Dear NIRD and Service Platform User,

We have a planned downtime on the 26th of June, Wednesday next week, to replace some defective hardware. Systems will taken offline starting from 08:00AM.

Engineer from storage vendor will assist us from the very first hour.

We expect the maintenance to finish in one day.
Will keep you updated here.

Metacenter Operations

Fram development queue

Dear Fram User,

As of today we have adjusted the queue system policies to facilitate code development and testing on Fram and meanwhile limit possible misuse of devel queue.

devel is now adjusted to allow:

  • max 4 node jobs
  • max 30 minutes wall time
  • max 1 job per user

We have additionally introduced a short queue with following settings:

  • max 10 node jobs
  • max 120 minutes wall time
  • max 2 jobs per user

We will continue to monitor and improve the queue system. Please stay tuned.
You may find more information here.

Metacenter Operations

Fram MDS patched

Dear Fram User,

This morning around 09:05, once again has the Fram metadata server crashed and likely had impact on running jobs.

A mitigating patch was delivered by the vendor yesterday and we used this opportunity to apply it on our metadata servers.

We will keep the system closely monitored and cooperate with the vendor on further stabilizing the system.

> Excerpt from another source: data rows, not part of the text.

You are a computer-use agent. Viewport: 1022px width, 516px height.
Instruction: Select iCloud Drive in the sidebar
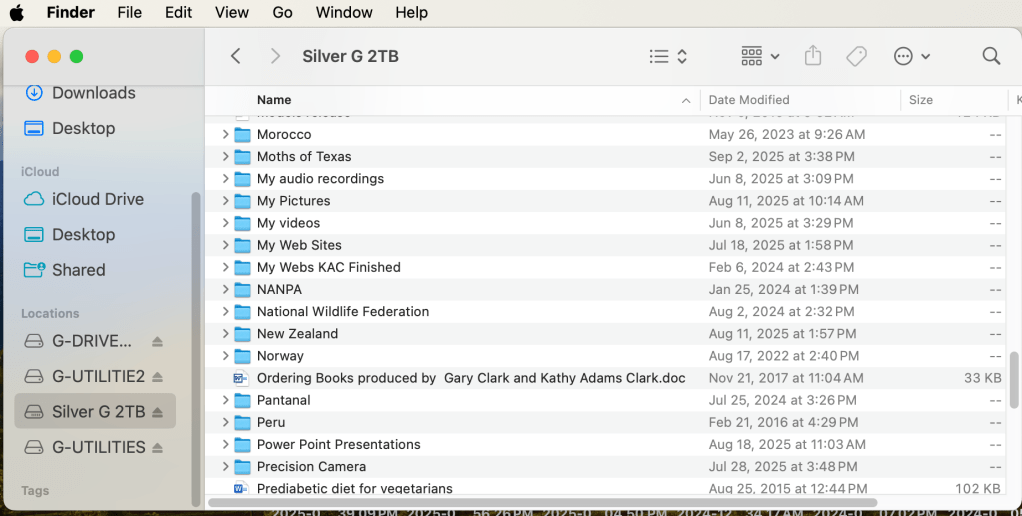coord(97,199)
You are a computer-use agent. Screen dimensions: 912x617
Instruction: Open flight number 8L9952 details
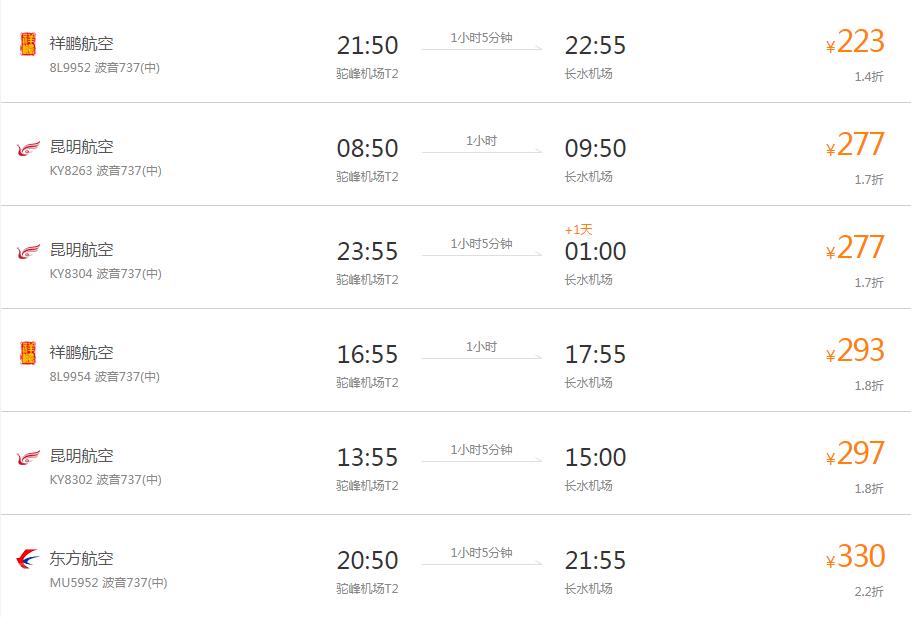[69, 68]
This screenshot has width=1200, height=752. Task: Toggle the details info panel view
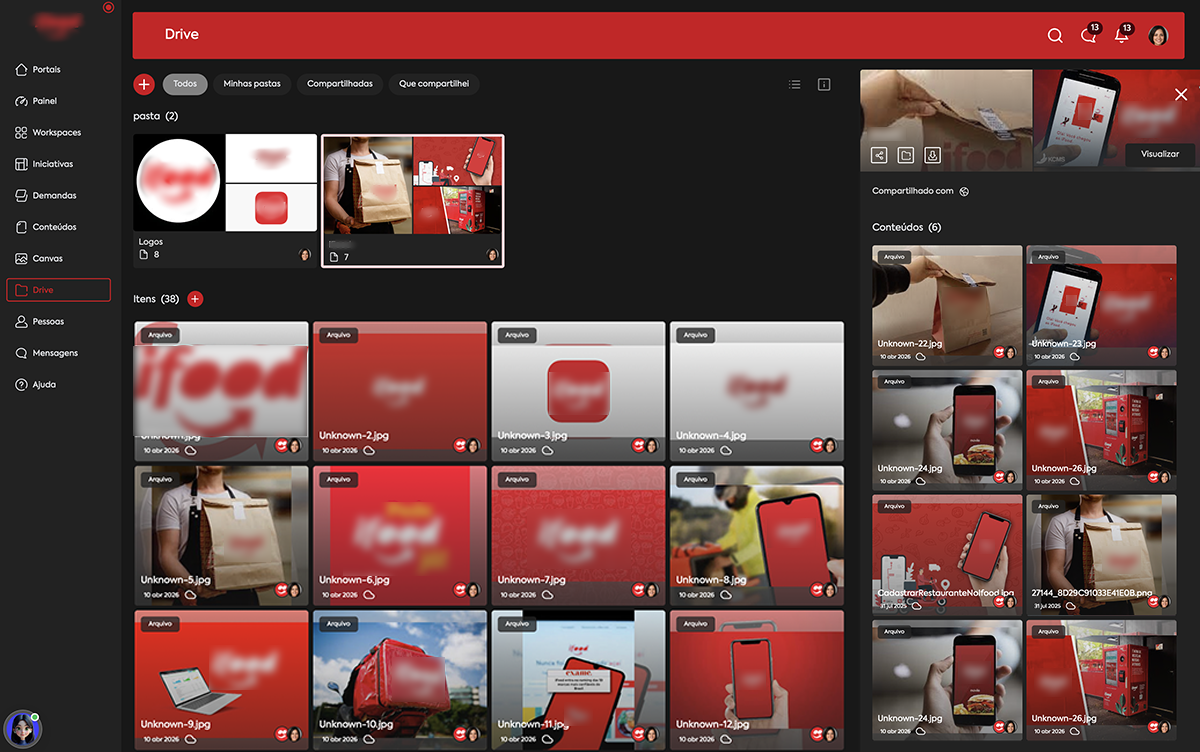tap(823, 84)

Apologies for any inconvenience this may have caused!

Fram MDS crashed

Dear Fram User,

Once again has the Fram metadata server crashed and likely had impact on running jobs.
We are in contact with the storage vendor for patching the file system.

Apologies for the inconvenience!

Clean-up of Fram filesystem needed

Dear Fram users,

The Fram filesystem, and most critically /cluster/work and /cluster/home, is running out of inodes, and there is only 8% left. If we run out of inodes it will not be possible to create new files. To avoid loss of data and job crashes we kindly ask all of you to if possible delete files that you no longer need.

Best regards,

Jon, on behalf of the Operations Team

stallo downtime april 9-11th.

2019-04-11 10:30 Update, stallo is now back in service again.

2019-04-02: 16:35 Due to work on th electrical infrastructure in the building housing stallo we need to shutdown stallo in the period April 9-11. No new jobs are allowed to start that is not finished by april 9th 08:00.